I've been trying to organize some of my research over the last several months into parts of a chapter that needs to get written and am discovering I have a linguistic problem I'll need to tackle.
What is natural?
In a common sense kind of way, we know what natural means. We know that "all-natural" cold medicines won't contain drugs that have had to go through strict testing (and thus are potent kinds of body altering substances). We know that "natural" childbirth as opposed to assisted also means no drugs are administered. We also know that "natural" on food ingredients is a signal that they have not been genetically modified, or had pesticides or herbicides applied to them (at least not ones that, again, require some kind of regulation for their production, sale and use).
But even that last paragraph starts to demonstrate the problem. We intuitively know what's natural and what's not, but when you start to actually define it, things get a bit fuzzier.
My dissertation is about emerging technologies that offer the possibility of altering humans. I usually don't finish that sentence, but I could certainly add "from their natural state." But what is that natural state?

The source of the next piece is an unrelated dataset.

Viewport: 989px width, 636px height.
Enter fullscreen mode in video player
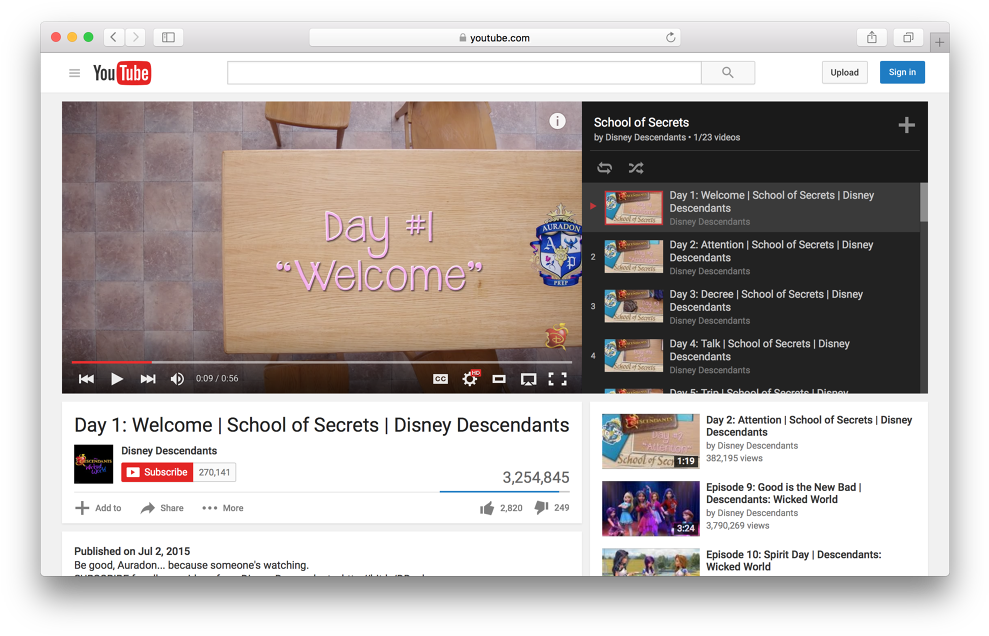(557, 379)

If I take pseudoephedrine for a head cold, I feel like my brain doesn't function "naturally" and that I have a harder time recalling things or concentrating. So is the pseudoephedrine unnatural? But isn't the infection of my sinuses by a virus also unnatural? In the effort to restore my sinuses to 'normal' functioning, my brain feels like it's operating unnaturally. [I've had a cold this week, how can you tell?] Is the absense of infection or drugs to counter it the only natural state possible? A head cold is one thing, but what about a chronic condition?
Is disease natural?
Human disease is a part of the human condition. I'm not thinking individually here. From the individual's perspective, the development of a disease is unnatural. But from a species perspective, disease is a natural part of the human condition, just as is death. If I could engineer myself to never succumb to a disease, would that be natural or unnatural? What if everyone could be engineered to be immune to all diseases. Would that then be natural? Is it a case of the majority getting to define natural?
The question will be most pertinent when I come to the section on pharmacological visions of posthumanity. If I can take a memory-boosting drug, am I unnatural? If we had such a drug, would we have to test for it before exams like we do for steroids before athletic competitions? What about the argument that we should stop testing for steroids because it's just becoming the new norm? Would the same apply to drugs that alter our brains?
But there are things that affect our brains and how well they work. Vitamin deficiencies or malnutrition will result in stunted brain development. We can't really call that normal can we? But if we administered a drug that would counteract that retardation of development, would that then be normal? Can two unnatural acts equal to a natural state?
You see how confused I am getting?
Or perhaps I'm just making it a bigger problem than it really is.
Perhaps there's a way of writing an entire dissertation without using the word "normal"... but I doubt it. Even if I avoid the word itself, the concept is still a slippery one that I'll have to get a handle on.
Enhancements are another part of dissertation that run into the same kind of problems. In their most basic definition, cyborgs are a combination of flesh and machine. We know what the Terminator looks like, or the Borg, but what about things a little closer to home? Is a cochlear implant or a pacemaker a cyborg technology? They're both machine implanted in flesh. But neither are highly visible, so it's easy to "pass" as a natural human.
But Andy Clark makes the argument that our tools are enhancements of our natural abilities as well. So when I am wielding a tool, am I being unnatural? The common sense answer is no. What if that tool is implanted in my body like Kevin Warwick's implant? Is that still a natural? Or is the penetration of the body what makes it unnatural? You see where this is leading? What if I don't implant a mechanical device in my body but I use a drug that permanently changes my abilities. It's not unnatural like an implant, but common sense would say that a permanent change is unnatural. But I could also enact other permanent changes in my body, like weight gain for example. Is that natural or unnatural? What about a scar? Is it natural or unnatural? I might not have been born with it, but in the course of my body's natural repairing function, I might develop one.
One of the questions the dissertation asks is: how much change can the human body undergo until we begin to question whether it is a human body? The Terminator is easy to classify, but in the stages up until that point, a boundary has to be crossed at some point. I'm suspecting that what we define as a 'natural' human being might be the point at which we draw that boundary, which is why I'm trying to figure out what I might mean when I think of the 'natural' human being and an 'unnatural' one.